Keep the movement pain-free and strict. If the band is too light, the top may feel loose and unchallenging; if it is too heavy, you will usually lose the hinge and start tugging with the arms or rounding the back. The best rep looks controlled from the first inch to the last, with the band tension, hip position, and breathing staying consistent across the set.
Instructions
- Stand on the band with both feet about hip-width apart and hold a handle in each hand at your sides.
- Soften your knees slightly, lift your chest, and hinge your hips back until your torso tips forward with a long spine.
- Keep the handles close to your thighs and let your weight stay in the midfoot and heel.
- Brace your core and begin standing by driving your hips forward instead of pulling with your arms.
- Finish tall with the glutes tight, but do not lean back or snap the knees straight.
- Lower the handles along the front of your legs while pushing the hips back and keeping the band under tension.
- Stop when your hamstrings are stretched and your back stays flat, then repeat with the same path.
- Keep a steady breath pattern and complete the planned repetitions without losing your hinge.
Tips & Tricks
- Keep the handles brushing the thighs and shins; if they drift forward, the band will pull you into a sloppy hinge.
- A slight knee bend is ideal here. Locking the knees hard shifts the tension away from the hips and makes the stretch feel harsher than it needs to be.

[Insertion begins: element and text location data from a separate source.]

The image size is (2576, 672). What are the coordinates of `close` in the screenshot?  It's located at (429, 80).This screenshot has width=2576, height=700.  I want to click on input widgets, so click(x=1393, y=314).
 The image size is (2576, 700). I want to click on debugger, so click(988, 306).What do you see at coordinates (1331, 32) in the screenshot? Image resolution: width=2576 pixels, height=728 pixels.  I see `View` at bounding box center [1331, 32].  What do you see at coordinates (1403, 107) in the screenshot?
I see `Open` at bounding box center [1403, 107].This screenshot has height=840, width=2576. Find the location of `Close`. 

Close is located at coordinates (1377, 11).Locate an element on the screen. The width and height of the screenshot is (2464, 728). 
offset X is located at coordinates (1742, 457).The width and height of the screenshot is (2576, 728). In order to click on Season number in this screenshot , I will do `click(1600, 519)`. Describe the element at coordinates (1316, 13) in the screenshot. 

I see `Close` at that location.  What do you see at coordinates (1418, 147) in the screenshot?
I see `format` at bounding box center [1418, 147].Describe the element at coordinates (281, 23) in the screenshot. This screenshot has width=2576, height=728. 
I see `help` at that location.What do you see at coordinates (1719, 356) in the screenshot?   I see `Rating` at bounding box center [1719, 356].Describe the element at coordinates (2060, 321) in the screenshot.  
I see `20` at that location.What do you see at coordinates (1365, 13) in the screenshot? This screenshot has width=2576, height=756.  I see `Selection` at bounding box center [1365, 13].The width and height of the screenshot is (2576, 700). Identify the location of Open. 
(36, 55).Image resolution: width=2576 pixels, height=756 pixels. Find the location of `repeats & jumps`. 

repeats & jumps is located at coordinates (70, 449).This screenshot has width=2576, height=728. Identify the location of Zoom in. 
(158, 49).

- Think about pushing the floor away and bringing the hips forward, not about lifting with the hands.
- Do not chase the floor if your back starts rounding. Stop the descent when the hamstrings are the limiting factor, not your lumbar spine.
- Squeeze the glutes at the top for a moment, but avoid leaning backward to fake a bigger lockout.
- Use a band that gives noticeable tension at the top of the rep. If the top feels easy, the set will not challenge the hinge.
- Keep your neck in line with your torso by looking a few feet ahead on the floor instead of cranking your head up.
- Exhale as you stand and inhale on the way down so your brace stays organized through the changing band tension.
Frequently Asked Questions
What muscle does Band Stiff Leg Deadlift target most?
The glutes are the primary target, with the hamstrings doing a lot of the lengthened-position work.
Can beginners perform this exercise?
Yes. Beginners usually do well with a light band and a small range of motion until the hinge pattern feels natural.
Where should the band and handles sit during the rep?
The band stays under both feet, and the handles should travel close to the front of your thighs and shins so the tension stays on the hinge.
Should my knees stay straight the whole time?
No. Keep a soft knee bend and hold that angle fairly steady so the movement comes from the hips instead of turning into a squat.
How low should I hinge before coming back up?
Lower until you feel a strong hamstring stretch and can still keep a flat back and stable shoulders.
Why does the top of the rep feel harder with bands?
Band tension increases as you stand taller, so the glutes have to finish the lockout against the greatest resistance.
What is the biggest form mistake to avoid?
Do not round the lower back or yank the handles up with your arms. The hips should drive the motion.
Is this a good substitute for a barbell stiff-leg deadlift?
Yes, especially when you want a home-friendly posterior-chain exercise with smoother resistance and less spinal loading.